En el último año, los
talibanes han ganado terreno y han desafiado al Gobierno del presidente Ashraf
Ghani en provincias como Kunduz (norte) o Lashkarga (sur). Según funcionarios
estadounidenses, los insurgentes controlan ahora alrededor de un tercio del
país. La lista de provincias más afectadas por la guerra incluye a Nangarhar,
Kunar, Logar (este), Ghazni, Paktia, Kandahar, Uruzgan, Zabul y Helmand (sur),
Ghor, Farah, Badghis, Faryab (oeste), y Baghlan y Kunduz (norte).
Al cumplirse el viernes
el 15 aniversario de la invasión, los talibanes amenazaron: «El Emirato
Islámico de Afganistán [como se llaman a sí mismos] condena la invasión
estadounidense en los términos más enérgicos y una vez más, llamamos a los
invasores a dejar el país y abandonar su despiadada invasión», declaró el grupo
insurgente en un comunicado. «Si no es así, la nación afgana bajo el Emirato
Islámico continuará su legítima lucha hasta el día en que los obliguen a salir
del país, y ese momento no está lejos», avisan.
En este clima de
incertidumbre, muchos temen que el país regrese de nuevo a los oscuros tiempos
del régimen talibán, especialmente las mujeres.
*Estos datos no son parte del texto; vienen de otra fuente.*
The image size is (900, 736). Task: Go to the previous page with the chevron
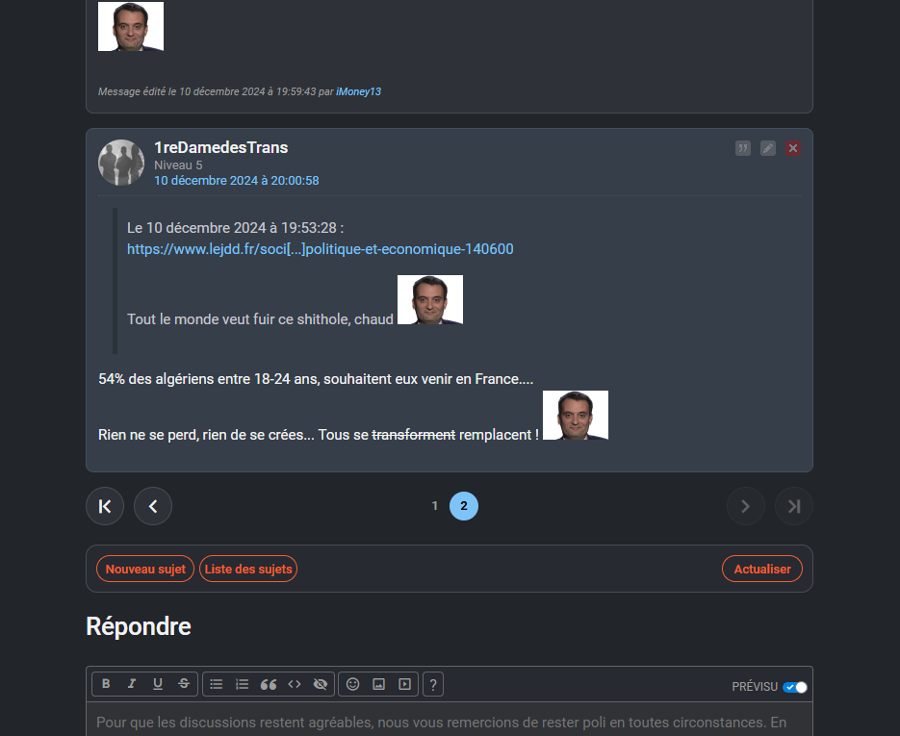tap(153, 506)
Cuando los aliados invadieron
Afganistán, la por entonces secretaria de Estado, Condoleeza Rice, esgrimió,
como una de las razones principales, salvar a las mujeres afganas del trato
vejatorio al que los talibanes las tenían sometidas. Las aspiraciones de las
afganas tropiezan con la dura realidad. «La sociedad afgana se enfrenta a una
multitud de problemas, especialmente las mujeres. El país sigue estando bajo un
régimen islámico», denuncia a LA RAZÓN la activista Sima Samar.
«Hemos perdido 15 años
de democracia. [El ex presidente Hamid] Karzai prometió construir una nación en
la que se le garantizaría a las mujeres sus derechos. Y hoy en día se nos sigue
negando la educación, la asistencia médica o el trabajo», critica Samar. Cuando
una mujer está embarazada, los afganos dicen que está enferma. La mayoría de
las mujeres en las zonas rurales dan a luz en sus casas porque «tienen
prohibido consultar a médicos varones y casi nunca disponen de medios de
transporte para llegar a centro un médico», lamenta la activista afgana.
Miles de niños enferman
y centenares mueren cada año por falta de tratamiento médico. En un país donde
el 70% de la población sobrevive con menos de cuatro dólares diarios es
imposible comprar medicinas. Por eso, los datos sobre mortalidad infantil
hielan la sangre: 150 de cada mil niños mueren antes de cumplir los cinco años.
A Afganistán le queda un largo camino por recorrer para poder romper con la
corrupción en las instituciones, que impide avanzar al país en educación,
derechos de las mujeres y proceso democrático.